Seine Zielzeit: 3:28:51. Eine Zeit, die heute viele ambitionierte Hobbyläufer abspulen können, angesichts der Strapazen und wenig sportgerechten Umstände aber schon wieder sehr beachtlich. Hicks war damit sieben Minuten schneller als der Zweite, der französische Immigrant Albert Corey und 17 Minuten schneller als der Dritte Arthur Newton (USA). Der kubanische Postbote Carvajal kam als Vierter ins Ziel. Während des Rennens soll er Äpfel aus einem Garten gegessen haben, die prompt für Magenkrämpfe sorgten. Aus diesem Grund musste er kurz darauf noch einen Not-Mittagsschlaf am Wegrand hinlegen, um wieder Kräfte zu sammeln.
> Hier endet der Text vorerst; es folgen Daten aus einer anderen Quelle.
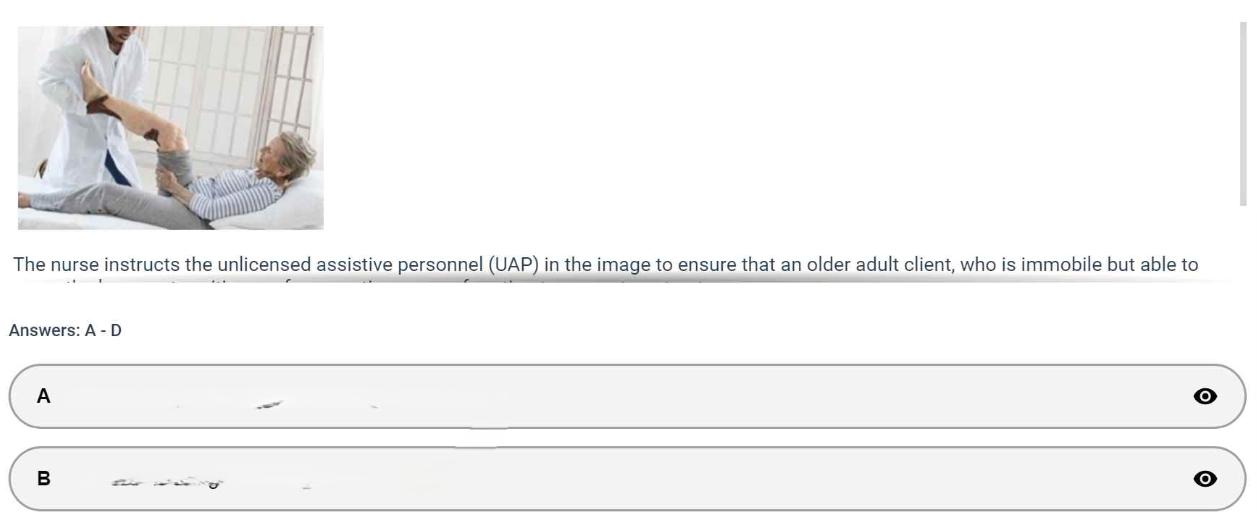Click the bold letter B label

coord(43,479)
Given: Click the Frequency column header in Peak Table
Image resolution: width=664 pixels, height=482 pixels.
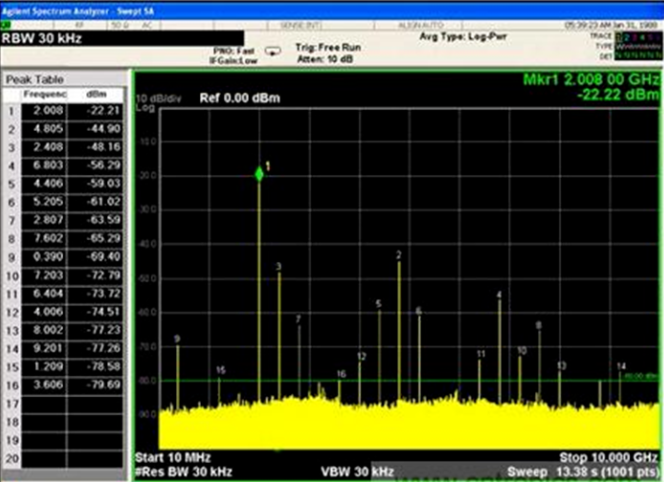Looking at the screenshot, I should click(44, 92).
Wer weiß, wie weit es für ihn gereicht hätte. Viele glauben, er hätte den Lauf gewinnen können.

Königin bestimmt Marathondistanz

Die beiden Südafrikaner belegten den 9. und 12. Platz. Taunyane wurde einem Bericht zufolge zwischendurch von einem Hund verfolgt und durchs Weizenfeld gejagt, ansonsten wäre wohl für ihn ebenfalls eine deutlich bessere Platzierung drin gewesen. Als letzter der 14. Finisher kam Andrew Oikonomou aus Griechenland ins Ziel. Die genaue Zeit ist bis heute unbekannt. Nach den ersten drei Plätzen wurde diese nicht mehr notiert. Es sollen aber noch stundenlang Athleten eingetrudelt sein.
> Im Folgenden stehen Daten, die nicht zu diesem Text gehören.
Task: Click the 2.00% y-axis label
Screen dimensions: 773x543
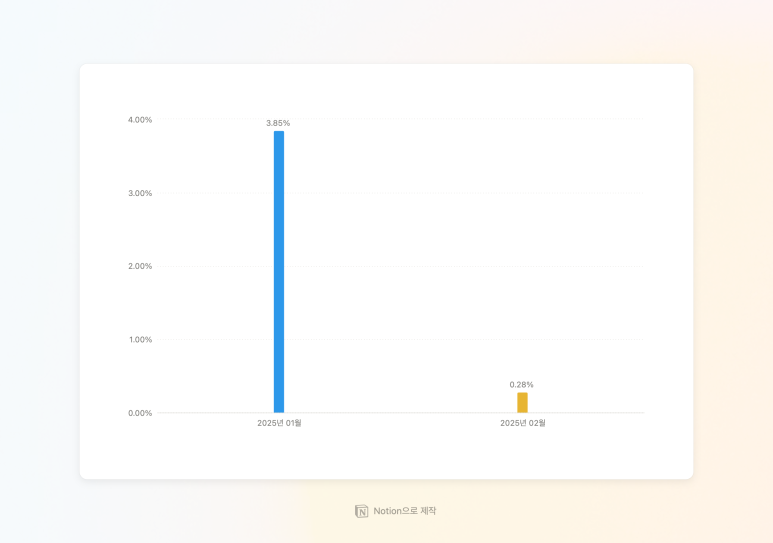Action: point(140,266)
Nach diesem erstaunlichen Rennen samt desaströser Planung seitens OK-Chef James O. Sullivan geriet der Marathon wenig überraschend in Verruf. Der Orga-Chef wollte ihn prompt wieder abschaffen - obwohl er selbst großen Anteil an der Misere hatte. "Ein 40 Kilometer-Lauf ist zu viel für die menschliche Ausdauer", polterte er. An seiner Kein-Wasser-Maxime hielt er aber weiter fest. "Ich habe noch nie in meinem Leben einen solch harten Kurs absolviert. Die gewaltigen Hügel reißen einen Mann einfach in Stücke", klagte Sieger Hicks. Er sollte nie wieder einen offiziellen Marathon laufen.

Sullivan setzte sich mit seinen Abschaffungsplänen aber doch nicht durch. Die bis heute gültig Marathondistanz von 42,195 Kilometern etablierte sich erst vier Jahre später in London. Der Grund so simpel wie royal schön: Die Strecke von Schloss Windsor bis ins Stadion betrug 42 Kilometer. Königin Alexandra bestand aber darauf, dass die Strecke doch bitte an ihrem Balkon vorbeiführen sollte. Das tat sie dann auch. Die zusätzliche Distanz: 195 Meter. So gelten die 42,195 Meter bis heute.